(a) The Legislature finds and declares all of the following:
(1) Studies have shown that indicators of risk for violence are associated with a child’s experiences at school. Antisocial behavior or aggressiveness, which is sometimes combined with isolation, withdrawal, hyperactivity, or attention deficit disorder, places children at increased risk of violence.
(2) These children are at risk of persistent antisocial behavior, such as skipping school, getting into fights, and misbehaving in class. Young people of both genders who engage in these activities are at increased risk of experiencing drug abuse, juvenile delinquency, violence, dropping out of school, and teen pregnancy.
(3) It is well-known that some youth, even though exposed to multiple risk factors, do not succumb to violent, antisocial behavior. One of the defining factors for this outcome is bonding—positive relationships with family members, teachers, police officers, sheriffs’ deputies, and other adults.
(4) The Community Policing and Mentoring for School Safety Pilot Program brings this successful law enforcement strategy to California’s schools.

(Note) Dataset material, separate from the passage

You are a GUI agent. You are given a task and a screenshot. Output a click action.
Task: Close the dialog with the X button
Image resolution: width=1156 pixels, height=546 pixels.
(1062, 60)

By providing funding assistance, strict participation guidelines and assessments, the Community Policing and Mentoring for School Safety Pilot Program will bring highly trained law enforcement officers onto school campuses to work with students during and after school. Community policing in schools will provide the necessary opportunities for students’ active involvement in positive activities, as well as trained personnel to teach them skills so that they may pursue later opportunities successfully. Community policing in schools provides a consistent system of recognition and reinforcement of positive behavior.
(5) Many school safety approaches, including metal detectors, drug-sniffing dogs, armed private security personnel, and similar security measures, are more one-dimensional in their approach to school safety. The Community Policing and Mentoring for School Safety Pilot Program takes a multidimensional approach by involving the community, schools, parents or guardians, and law enforcement personnel in the design of the program that will serve their schools. The relationships developed, as a result of this process and the programs themselves, will be a strong preventative alternative to antisocial behavior in California’s schools.
(b) As used in this article, “community policing” means an approach to crime prevention that is founded on developing positive relationships between law enforcement and the community. In community policing, law enforcement becomes an integral facet of the community because officers work directly with the community and develop positive relationships with members of the community. Community members become more involved in their community’s activities because they know they have the personal support of law enforcement. Community policing identifies factors that put young people at risk for violence in order to reduce or eliminate these factors and strengthen protective factors such as positive relationships with adults.